Le souffle
Maarten est mort à la fin de l'été. Cette transformation si lente de mon amour, et sa mort, hop, en dix minutes. Son corps autre. Plus là. Toujours là. Non pas là. Mais là. Je pense à une chanson qu'on écoutait avec les enfants petits, imitant des grenouilles avec des onomatopées comiques très réalistes : « T'es où ? T'es où ? », ton suraigu. « Suis ici, Suis ici ! », très grave. « Où-ça ? », lentement détaché. « Shépa, Shépa », court et haletant, « Daaans la boue, daaans la boue… »

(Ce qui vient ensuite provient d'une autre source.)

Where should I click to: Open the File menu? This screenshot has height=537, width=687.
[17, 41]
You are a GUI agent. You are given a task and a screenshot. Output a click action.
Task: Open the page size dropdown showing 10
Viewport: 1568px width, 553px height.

Mon homme s'est tourné d'un bond sur le côté en tirant sa couverture, il a replié jambes et bras. Encore quelques bâillements et respirations presque musicales, et il a quitté la pièce. Il ne souffrait plus depuis trois jours, il souriait. Dernière journée avec un ami venu de Londres, ils ont ri, l'un en pleine vigueur, l'autre transparent et filiforme, lumineux, luminescent. Une joie transpercée, grand mystère.
Il aimait sa chambre sombre, il disait « ma » chambre. Sa préférée de la clinique, avec une étrange terrasse encastrée entre deux murs, éloignant encore la lumière. L'inaccessible lumière avait émigré dans son corps même, entre ses deux yeux. Lumière intérieure qu'éclairaient ses blagues d'un amour majuscule, et lui heureux de nous surprendre.
Je le cherche partout, chaque nouvel instant. Je serre les restes de sa voix entre mes deux oreilles. Hier, priant dans le silence de la maison vide, j'ai senti comme les virgules du souffle qu'il avait expiré vivant ici, me rentrer dans les narines. Pleurs de jubilation.